Cluster Analysis – Current Trends 2021

Organized by: Juliette Griffié (EPFL), Daniel Nieves (University of Birmingham), Dylan Owen (University of Birmingham), Daniel Sage (EPFL)

This special session on cluster analysis tools for SMLM is aimed at method development specialists and users alike. It will include a short series of technical talks on novel approaches to clustering as well as benchmarking. This year edition will however put users in the spotlight, with talks focusing on cutting edge applications to SMLM cluster analysis in cellular biology.

Cluster Analysis Benchmarking

To method developers: A recent paper [1] published by D.J Nieves & D.M. Owen et al provides the tools for standardized benchmarking of state of the art and novel cluster analysis methods. In the context of SMLMS, we offer the opportunity to compare your method using both these data sets and metrics. You will find them below.

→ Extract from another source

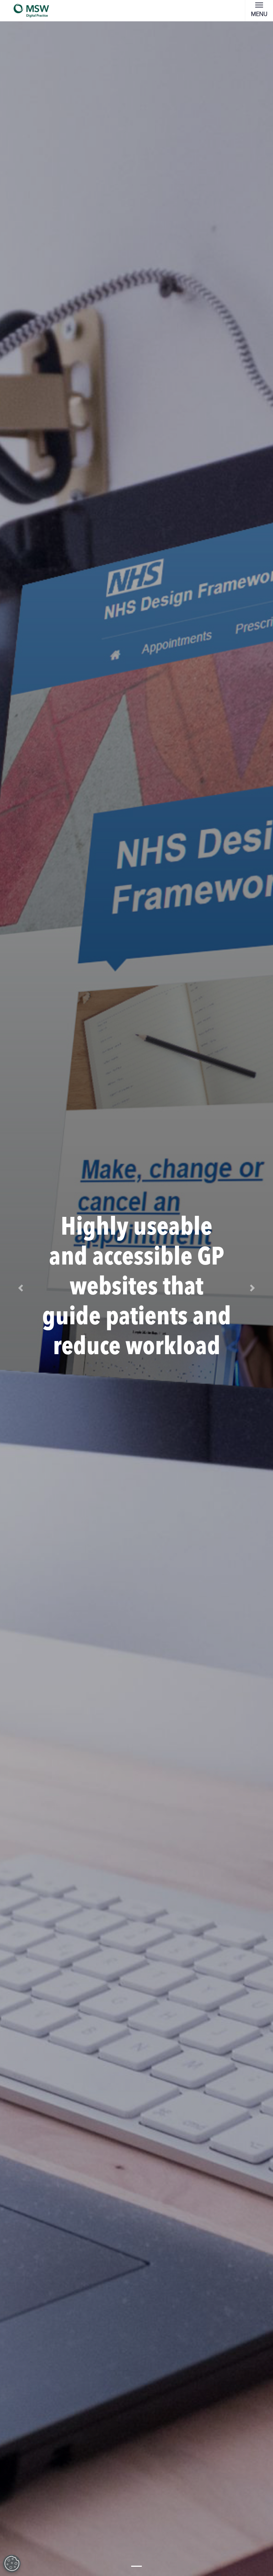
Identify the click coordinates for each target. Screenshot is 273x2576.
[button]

The data consists of spatial points pattern in the absence or presence of multiple blinking. For more information, join us on Slack.

Please, send us the results and metrics by August 23rd to be taken into consideration for the dedicated talk on benchmarking during the conference.

[1] Daniel J. Nieves, Jeremy A. Pike, Florian Levet, Juliette Griffié, Daniel Sage, Edward A.K. Cohen, Jean-Baptiste Sibarita, Mike Heilemann, Dylan M. Owen, “A framework for evaluating the performance of SMLM cluster analysis algorithms”, biorxiv, 2021.